この形のカメラは,最近のディジタルカメラではない。もっと,古いものだ。このマグネットそのものも,古びて見えるようにつくられている。店頭でこのマグネットのそばには,古い電話機の形をしたマグネットや古いオートバイの形をしたマグネットなども並べられていた。これらはすべて,言うなれば「アンティーク風の小物」である。だから,カメラの形をしたマグネットも,最近のカメラをモデルにするわけにはいかない。古そうなカメラ,「クラシックカメラ」などとよばれるようなカメラを,モデルにしなければならない。
このカメラのモデルになったものは明らかに,Universal CameraのUnivex Mercury IIである。
カメラの上部に,大きく半円形のものが広がっている。ここには円盤状のシャッターがおさめられており,この形態こそがMercuryの最大の特徴である。そして,カメラに向かって右側に大きなノブがついているのは,一般的な135フィルム(いまでも主流といえるパトローネ入り35mmフィルム)に対応して,巻き戻し機能が必要になったMercury IIの特徴である。Mercury Iは専用のマガジン(フィルムを収納するケース)を使うようになっており,巻き戻し機能がなかったのだ。そのほかこのマグネットは,カメラ上面に2つのアクセサリシューがあることやカメラ正面のつまみ類など,Mercury IIの形態をよくとらえている。
この商品(マグネット)を企画した担当者は,なぜMercury IIをモデルにしたのだろうか?
「古そうに見えるカメラ」で,「ほかにはない特徴的なカメラ」を選んだ結果ではないだろうか。
どれくらい古いカメラであれば,「クラシックカメラ」あるいは「アンティークな商品」として認識されるのかはわからない。
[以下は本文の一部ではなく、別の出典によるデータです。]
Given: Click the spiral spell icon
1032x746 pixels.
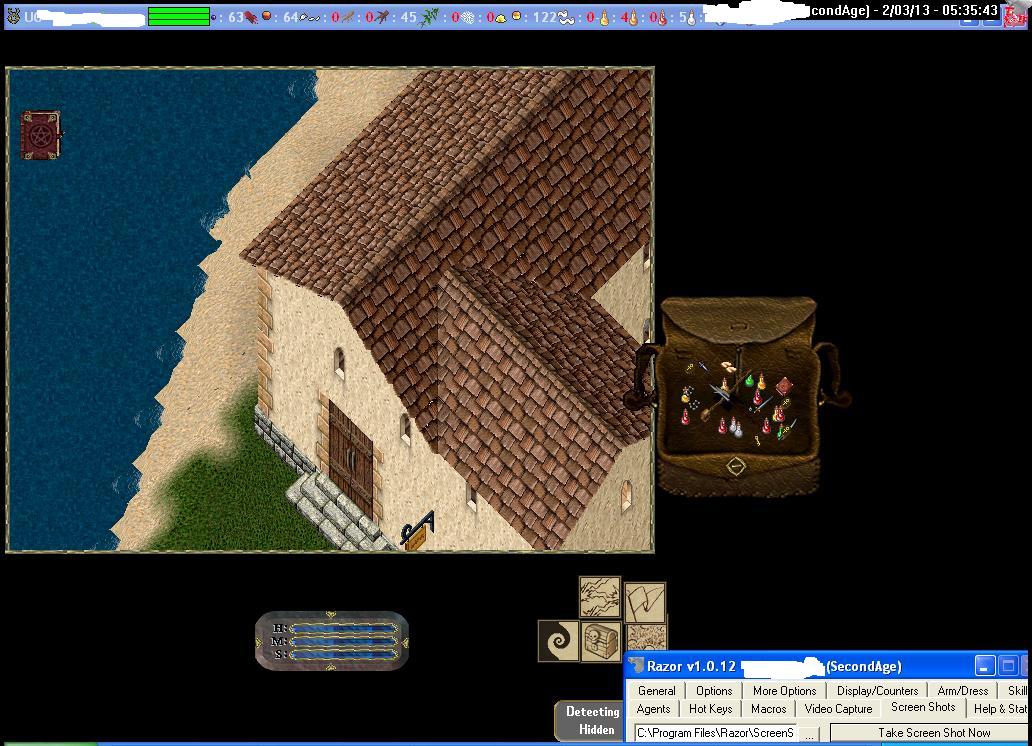Looking at the screenshot, I should (558, 641).
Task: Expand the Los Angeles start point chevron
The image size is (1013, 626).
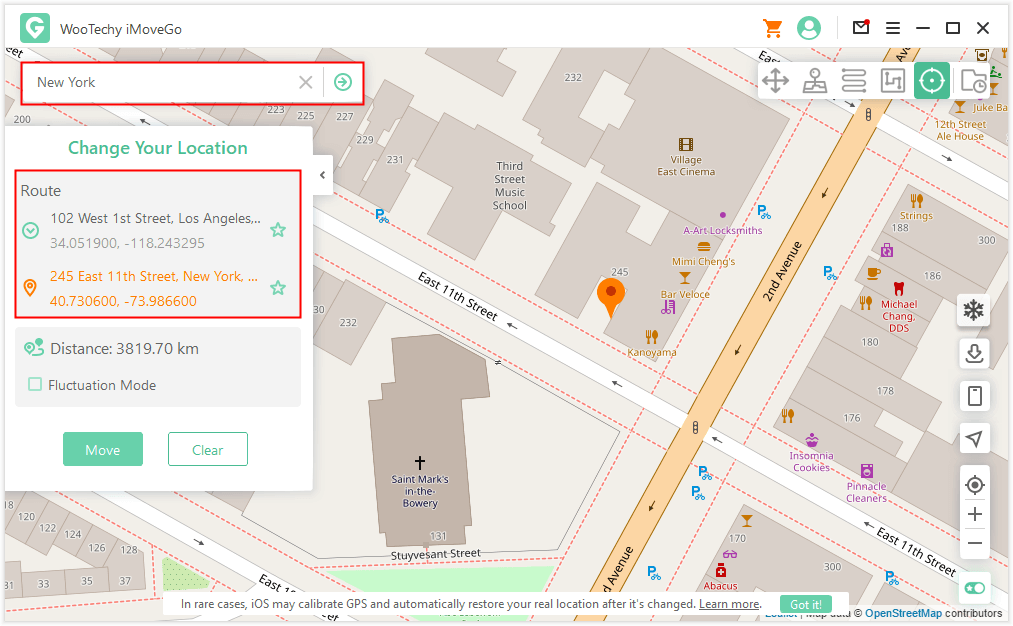Action: point(31,230)
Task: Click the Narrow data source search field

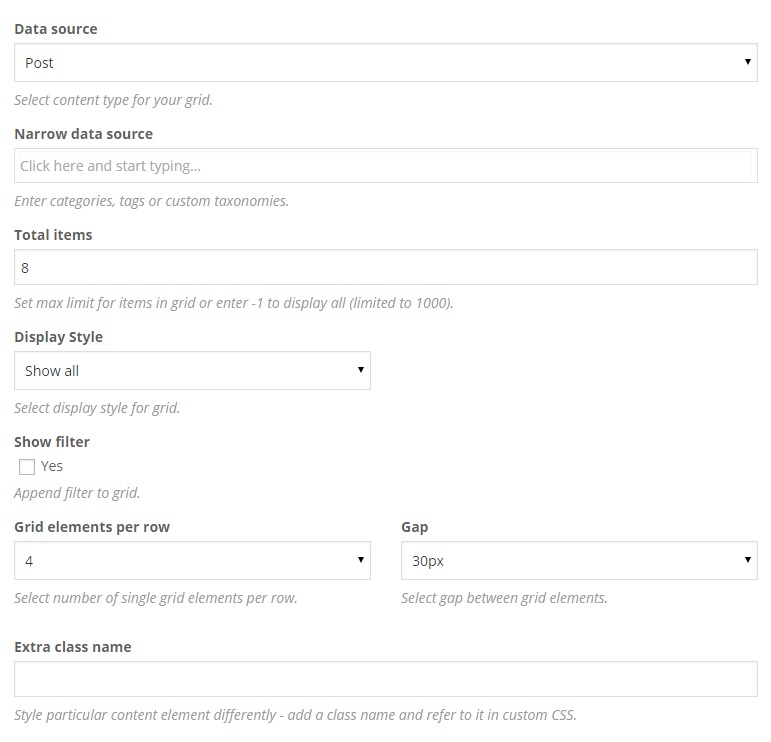Action: [x=385, y=166]
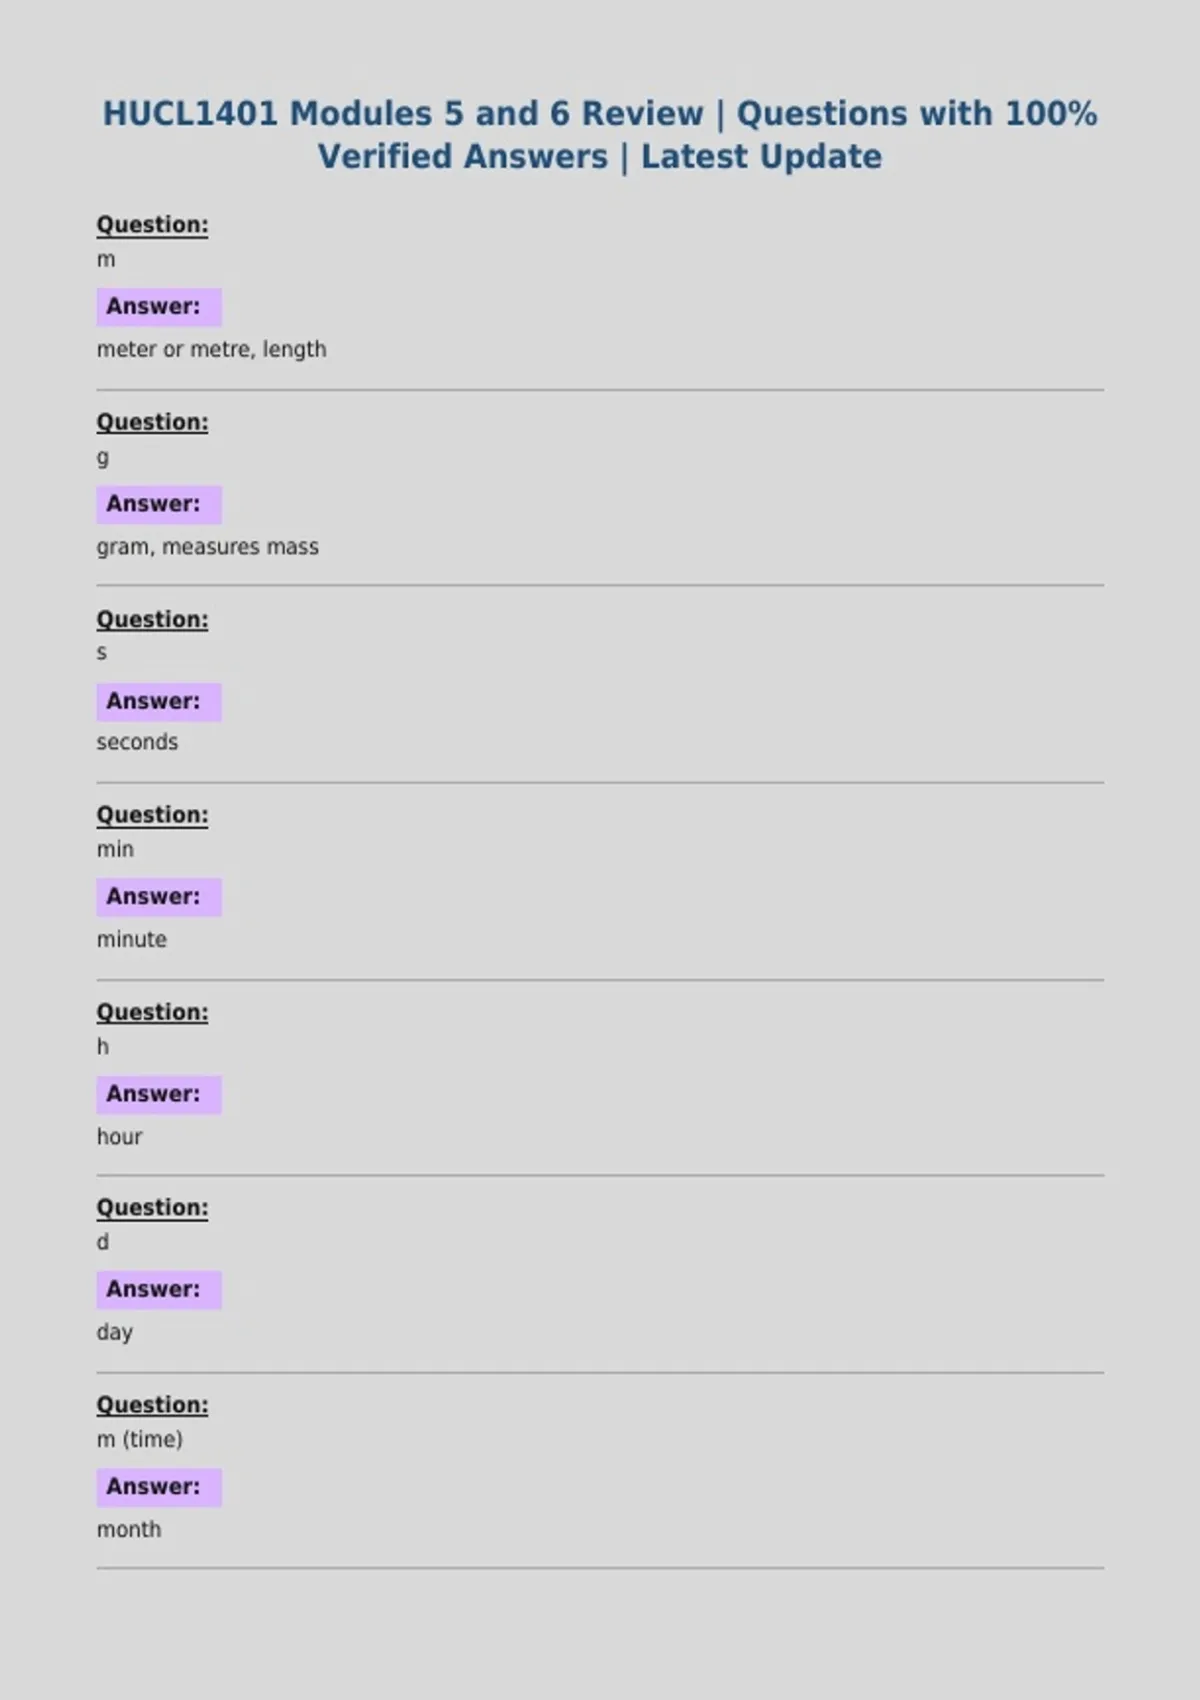Select the answer text 'minute'
1200x1700 pixels.
[x=131, y=939]
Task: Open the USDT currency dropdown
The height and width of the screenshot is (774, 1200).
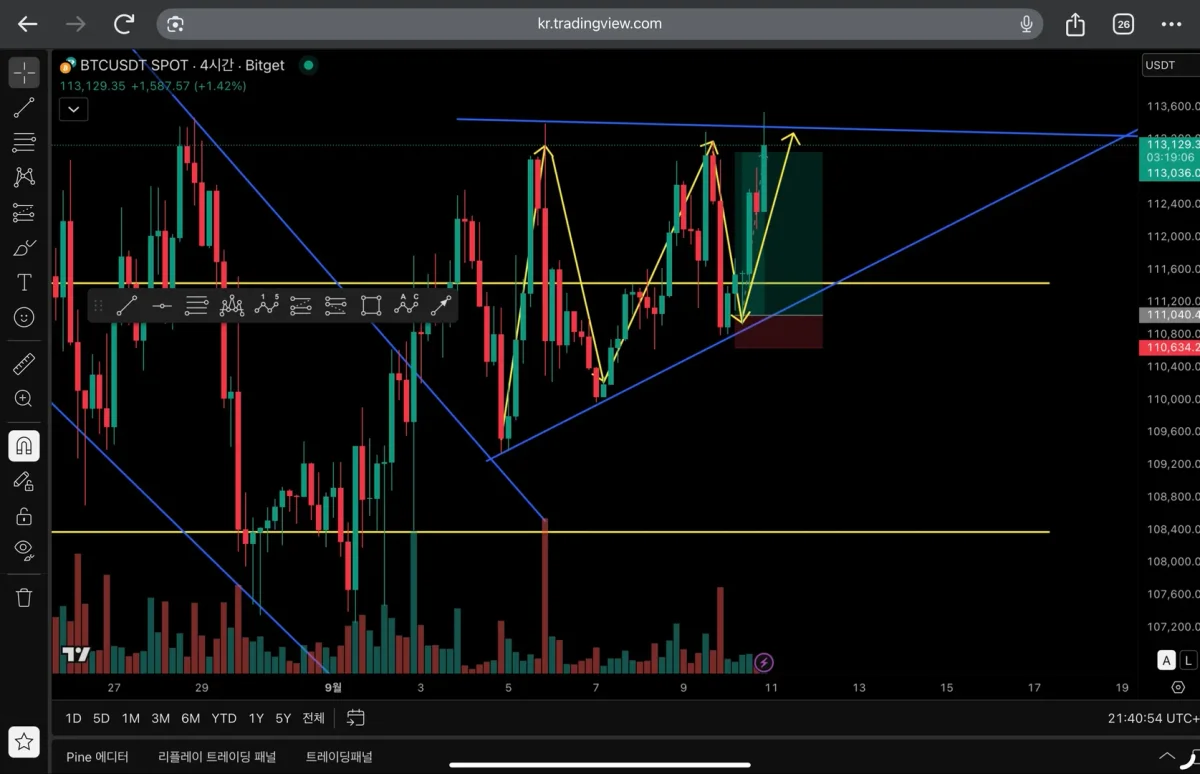Action: tap(1168, 65)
それでも,自分が生まれるよりも前につくられた製品ならば「古い」と感じる人が多いのではないだろうか。Mercury IIは1945年に発売されたようなので,ざっと70年前の製品である。日本は高齢化が進んでいると言っても,Mercury IIが発売されるよりも前に生まれた人は,まだ多数派ではない(*1)。多くの人にとってMercury IIは,アンティークな製品としてじゅうぶんな資格をそなえている。
「古い」だけならば,初期のLeicaやContaxにも,その資格はある。二眼レフカメラや蛇腹を使ったカメラなら,いかにも古そうなカメラである。だが,それらをモデルにした小物は,たぶんこれまでにもいろいろと企画され発売されてきたことだろう。ほかにはない独特の姿をしているからこそ,Mercury IIが選ばれたものと思いたい。
ほかでは見たことのない異様な姿,それでいて,知らなくてもそれが「カメラ」だとわかる。これこそまさに,クラシックカメラを代表するもの。ザ・クラシックカメラということになるのではないだろうか。いまこそ,Mercury IIを見直そうではないか。
ただ,Mercury IIは,いわゆる「ハーフサイズ」のカメラである(2005年10月4日の日記を参照)。いちどフィルムを装填すると,なかなか現像できないので注意が必要だ(笑)。